Different activated methyl cycle pathways affect the pathogenicity of avian pathogenic Escherichia coli

The activated methyl cycle (AMC) regulates the cellular levels of S-adenosyl-L-homocysteine (SAH) in bacteria, which plays a crucial role in bacterial pathogenicity. There are two AMC pathways in bacteria: one is a two-step reaction pathway (named the LuxS/Pfs pathway) in which LuxS and Pfs catalyze the conversion of SAH to l-homocysteine and autoinducer-2 (AI-2), and the other is a one-step reaction (named the SahH pathway) mediated by S-adenosyl-L-homocysteine hydrolase (SahH), which completes this cycle without producing AI-2. In this study, we evaluated the effects of different AMC pathways on the pathogenicity of avian pathogenic Escherichia coli (APEC).
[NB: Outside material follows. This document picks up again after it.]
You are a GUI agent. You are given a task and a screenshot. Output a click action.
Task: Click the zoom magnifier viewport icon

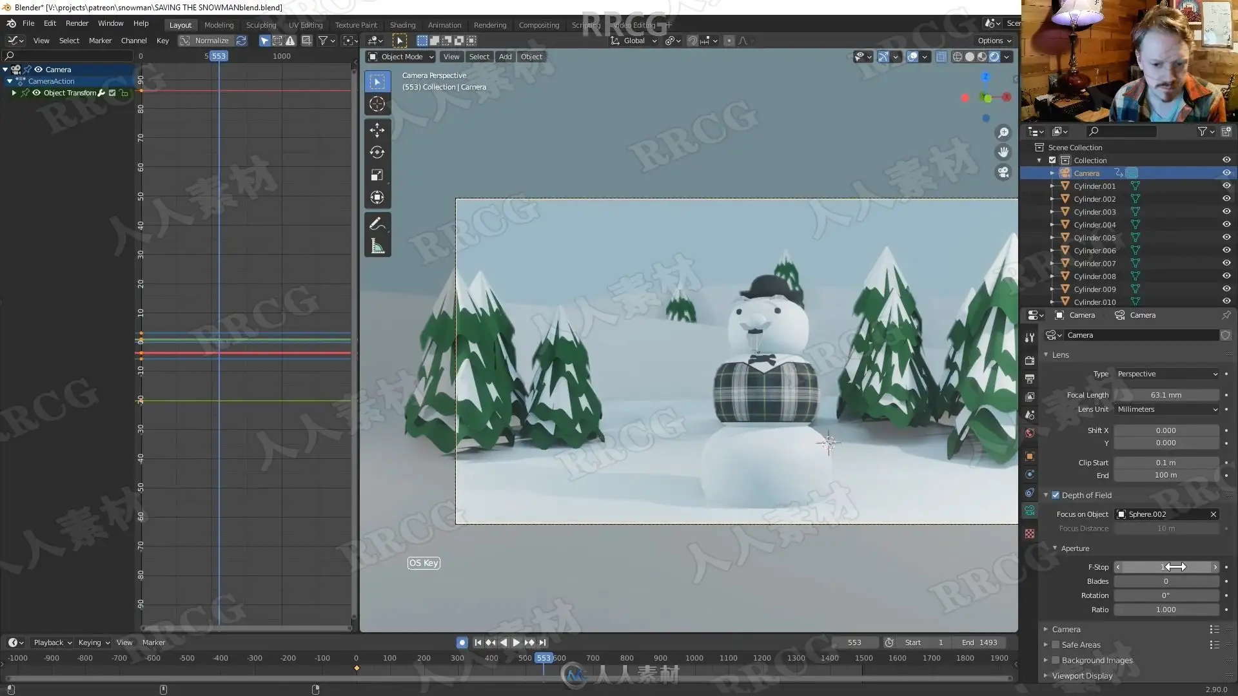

The plasmid pSTV-sahH (containing the sahH gene of Pseudomonas aeruginosa) was transformed into the wild-type APEC strain DEI7 (containing the LuxS/Pfs pathway) and the pfs mutant strain DE17 Delta pfs, which lacks the LuxS/Pfs pathway, to create the strains SahH-DE17 Delta pfs (containing the SahH pathway) and SahH-DE17 (containing the LuxS/Pfs and SahH pathways). The results showed that the different AMC pathways had different effects on the growth rate, AI-2 activity, and motility in APEC. Furthermore, we showed that the 50% lethal doses of the DE17 Delta pfs and SahH-DE17 Delta pfs strains were reduced by 650-fold and 52-fold, respectively, in ducklings, compared with that of the DEI7 strain. The DE17 Delta pfs strain exhibited significantly reduced adherence and invasion (p < 0.01). In addition, the DE17 Delta pfs and SahH-DE17 Delta pfs strains also showed reduced survival in vivo, as evidenced by significant (p < 0.01) reductions in their bacterial loads in infected liver, spleen, kidney, and blood. This study suggests that different AMC pathways affect the pathogenesis of APEC.